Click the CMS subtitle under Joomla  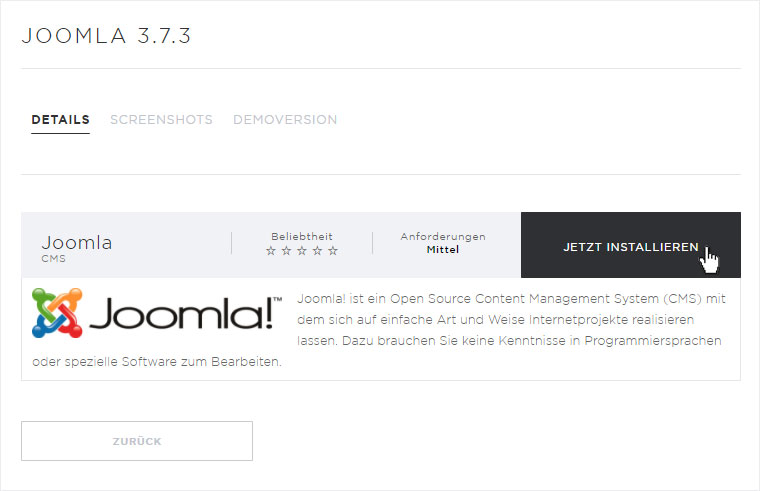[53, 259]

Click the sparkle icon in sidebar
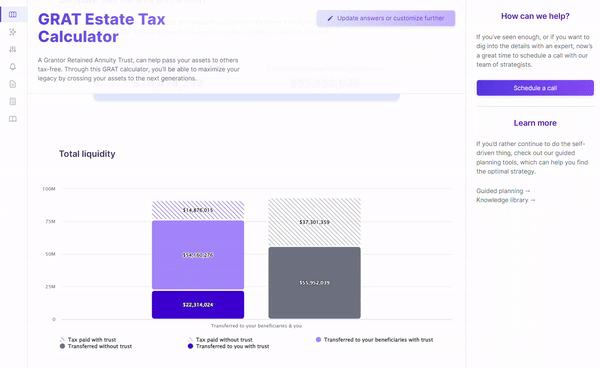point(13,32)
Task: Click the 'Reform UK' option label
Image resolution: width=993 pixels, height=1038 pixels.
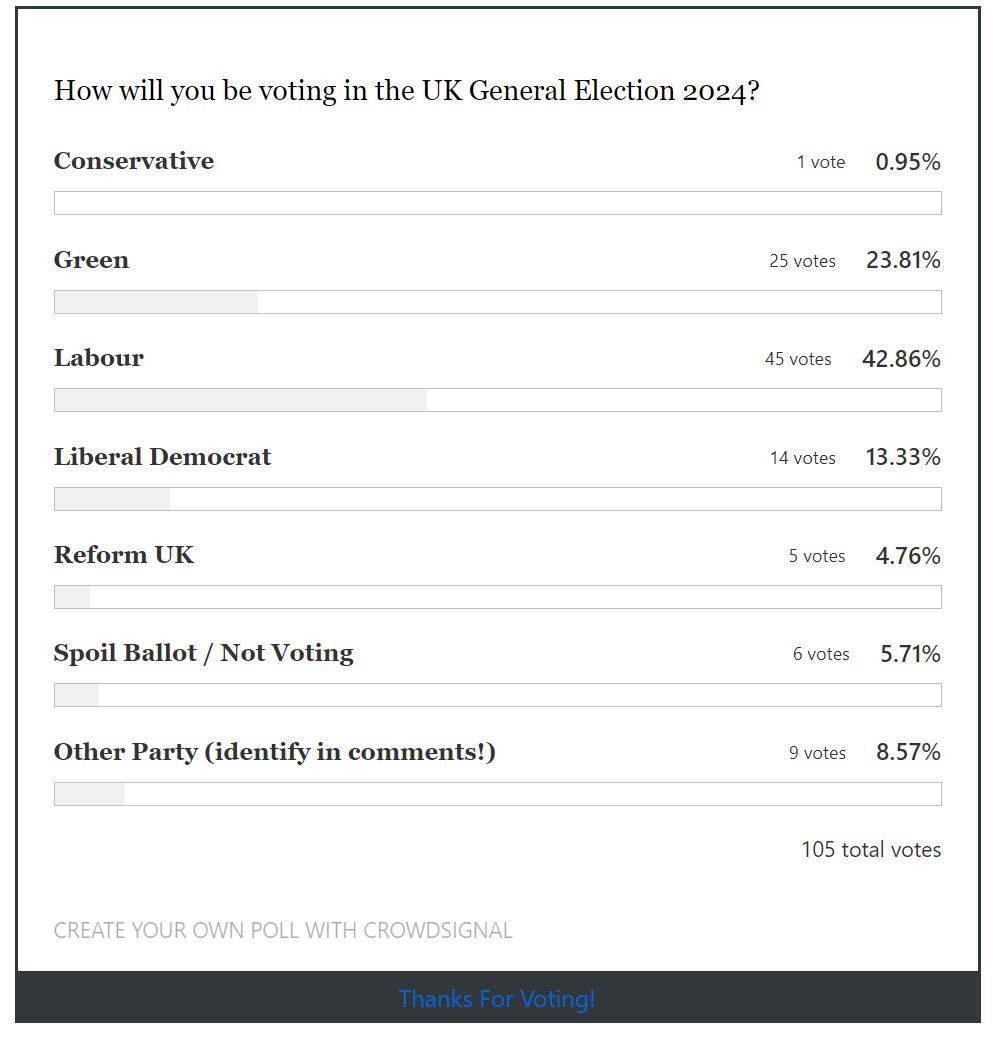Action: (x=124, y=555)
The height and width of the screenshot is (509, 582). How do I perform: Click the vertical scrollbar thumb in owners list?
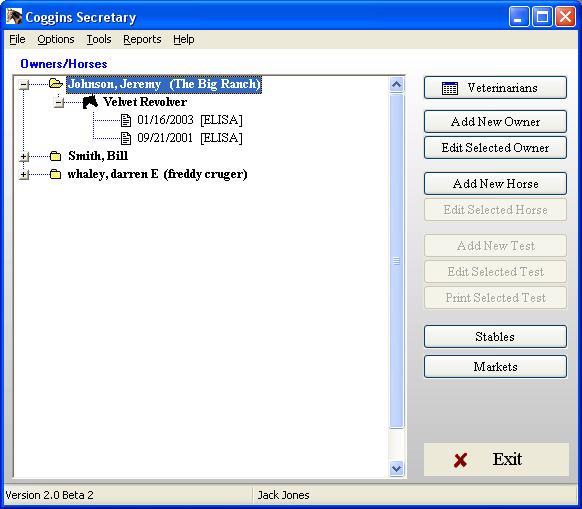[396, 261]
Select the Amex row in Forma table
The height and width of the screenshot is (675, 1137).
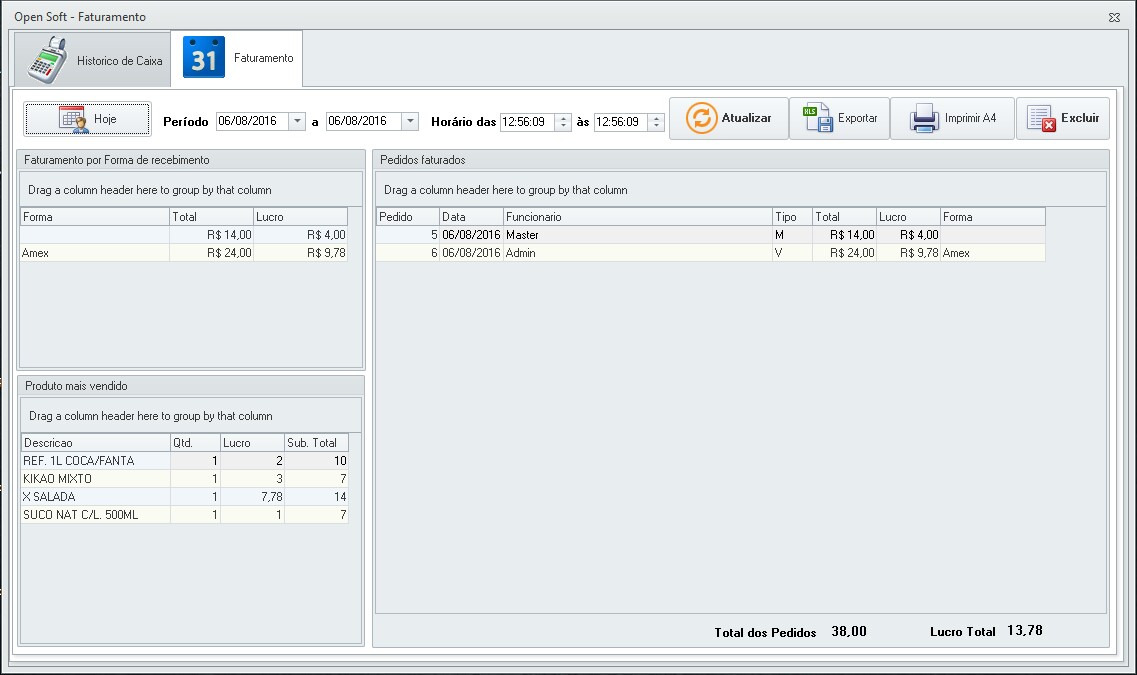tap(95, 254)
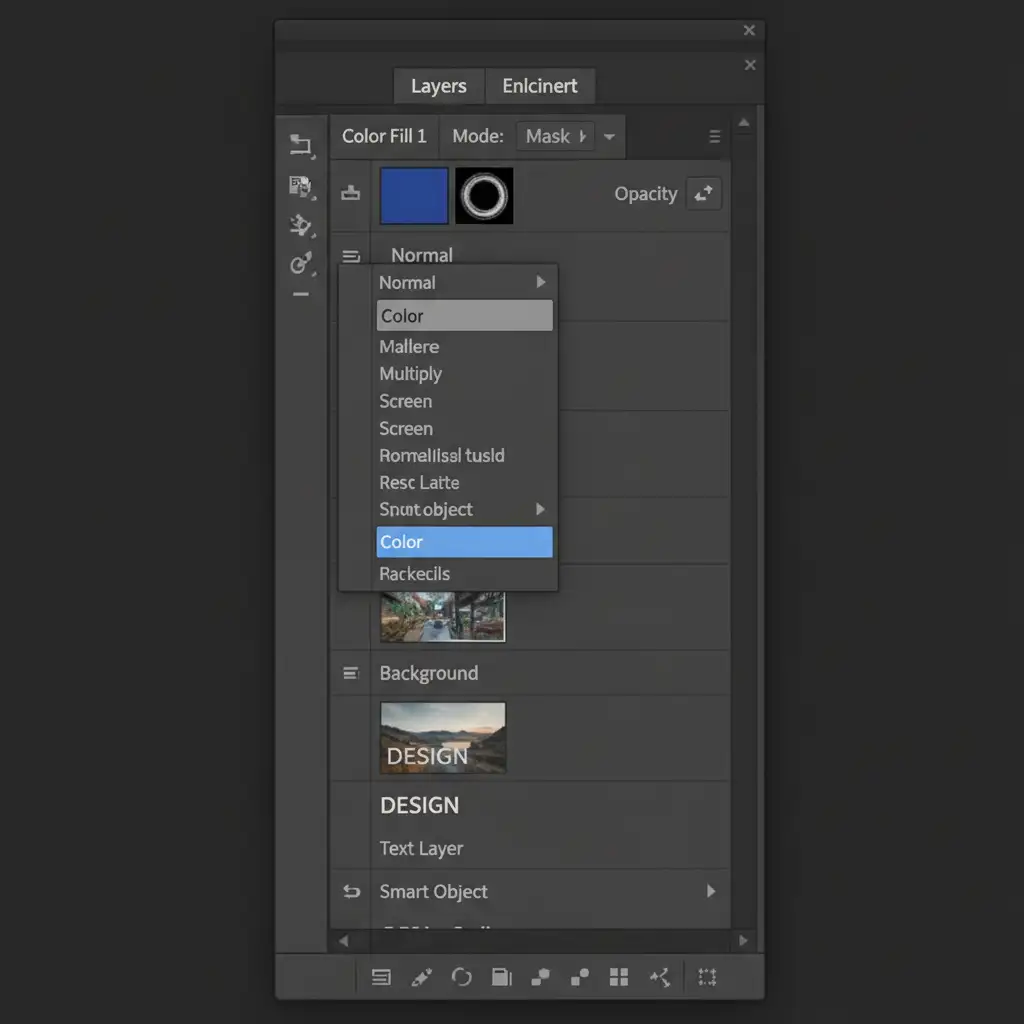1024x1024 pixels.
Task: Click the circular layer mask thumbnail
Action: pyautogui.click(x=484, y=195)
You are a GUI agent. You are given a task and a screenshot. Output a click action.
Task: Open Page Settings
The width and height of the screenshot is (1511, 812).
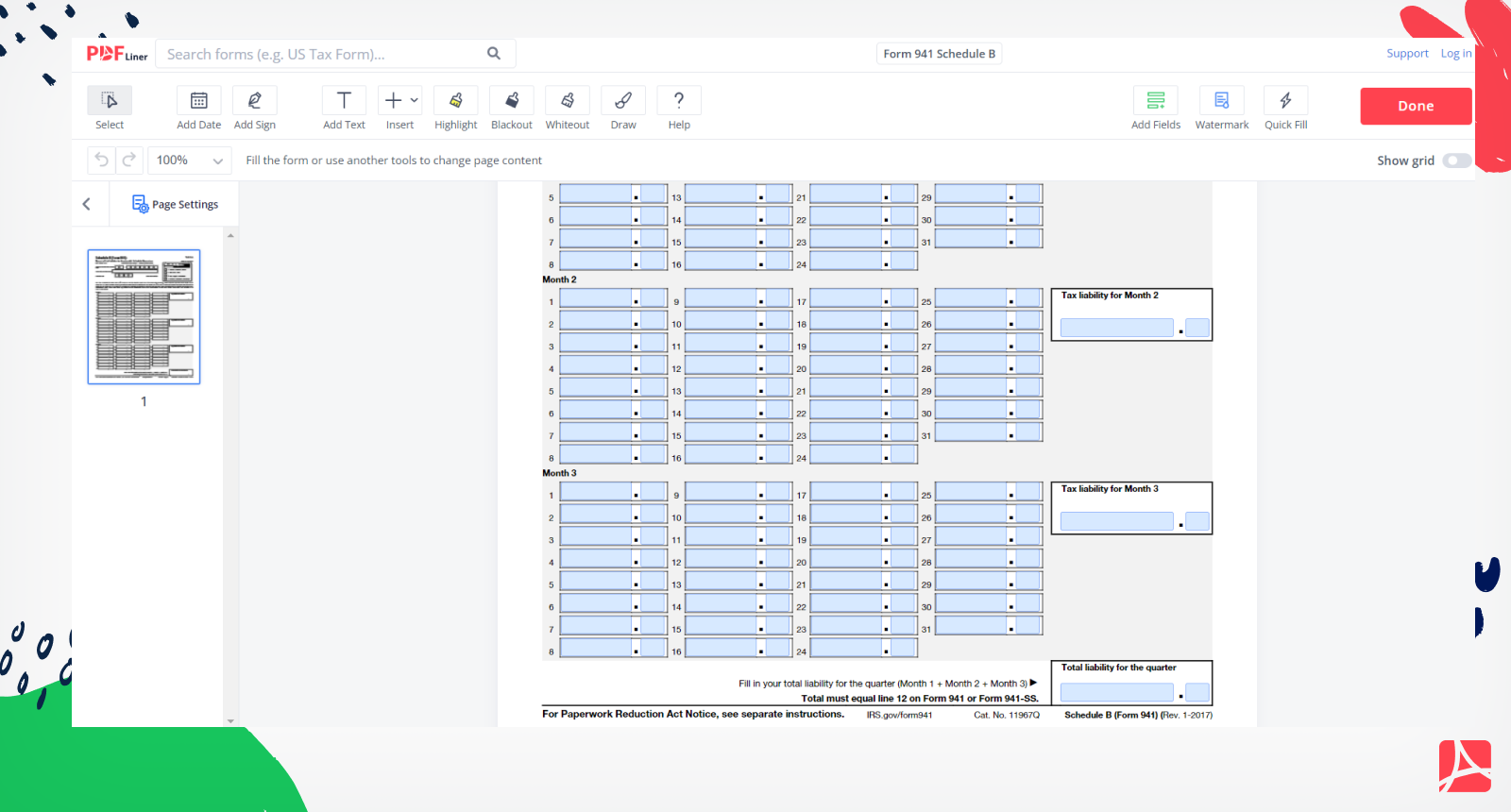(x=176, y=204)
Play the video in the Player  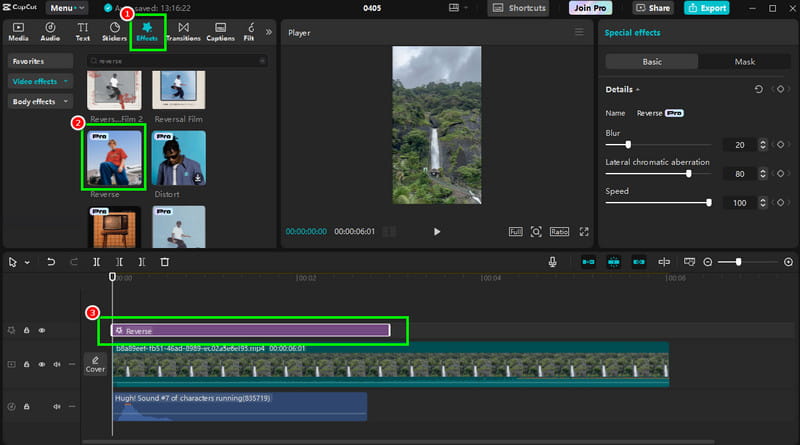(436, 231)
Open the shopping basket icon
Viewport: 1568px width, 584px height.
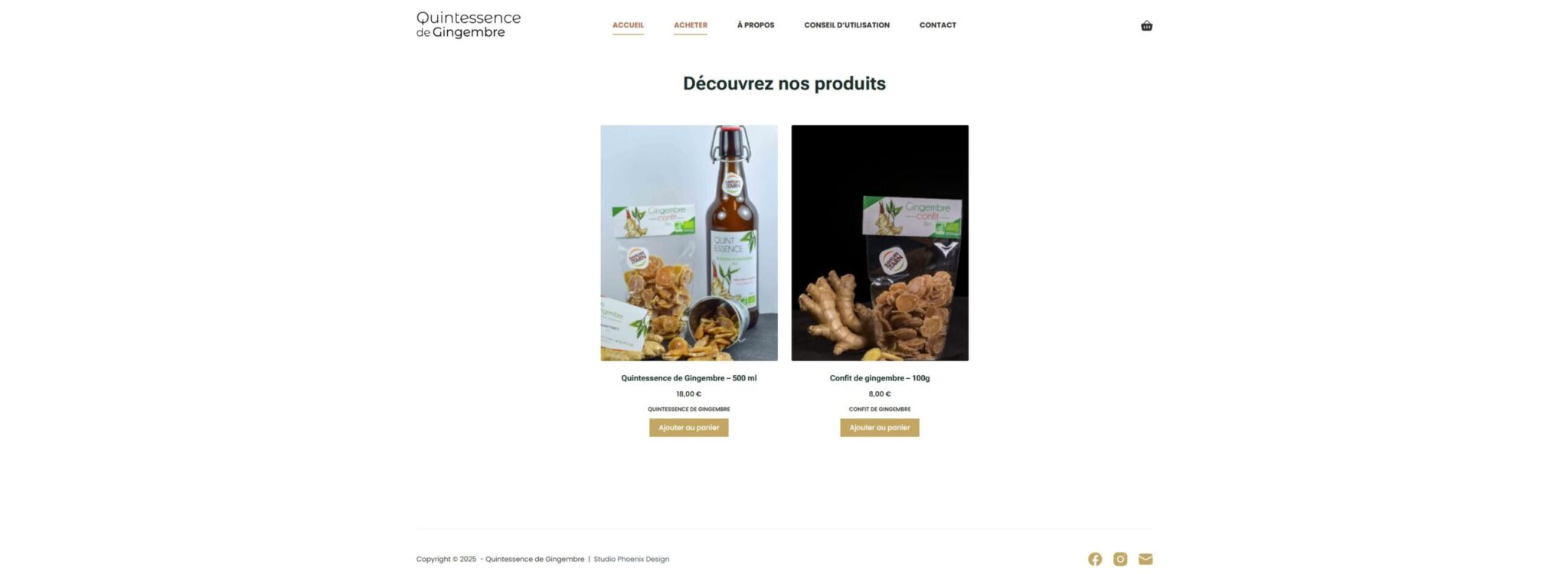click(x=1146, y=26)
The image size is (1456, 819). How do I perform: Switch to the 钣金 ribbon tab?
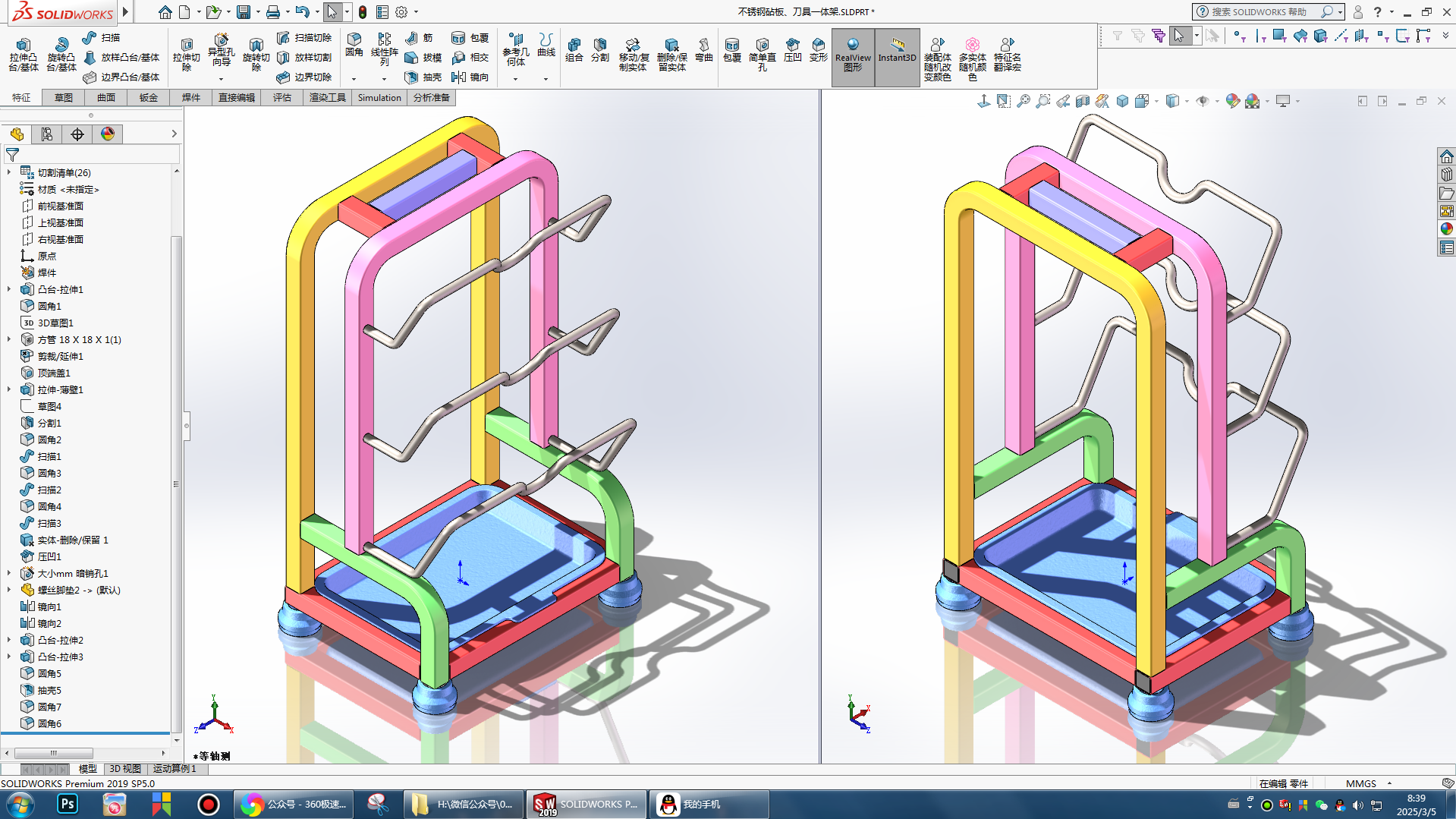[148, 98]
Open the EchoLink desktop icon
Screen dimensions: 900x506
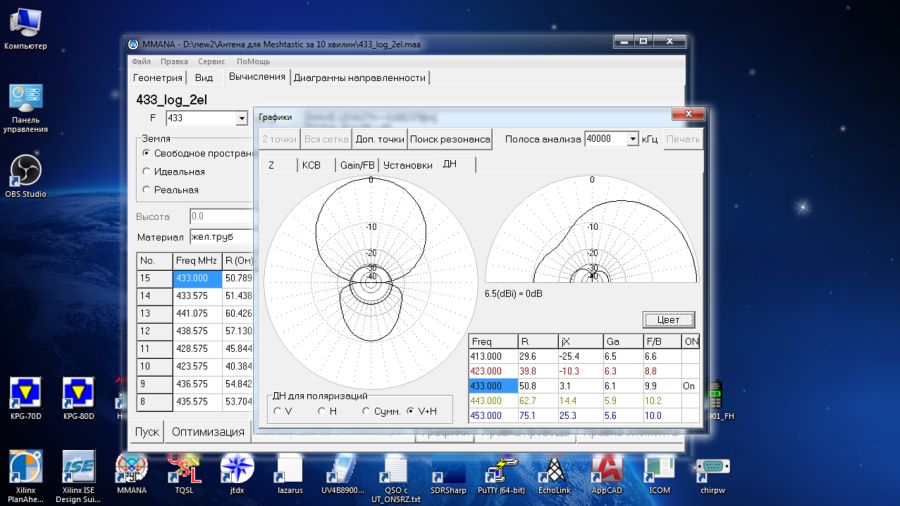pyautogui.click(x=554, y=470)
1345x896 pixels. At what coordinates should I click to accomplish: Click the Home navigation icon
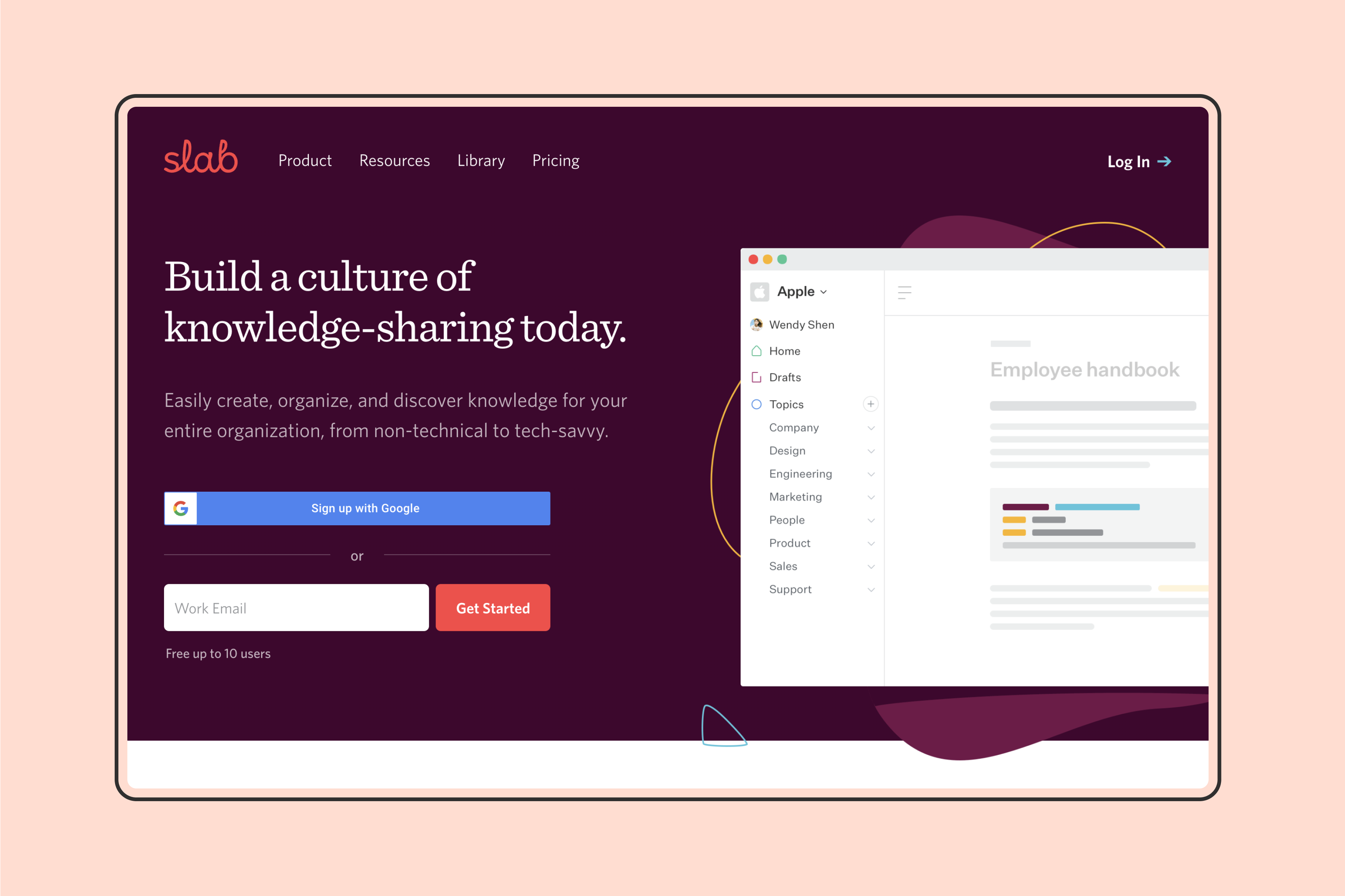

-=-=-

**WHAT THIS TASK INVOLVES**
An exact copy of the lines from the one with "Open the EchoLink desktop icon" through the end of the records: produce that and nothing more, leaving out the pictures.

**FINAL ANSWER**
Open the EchoLink desktop icon
Screen dimensions: 900x506
pyautogui.click(x=554, y=470)
1345x896 pixels. At what coordinates should I click to accomplish: Click the Home navigation icon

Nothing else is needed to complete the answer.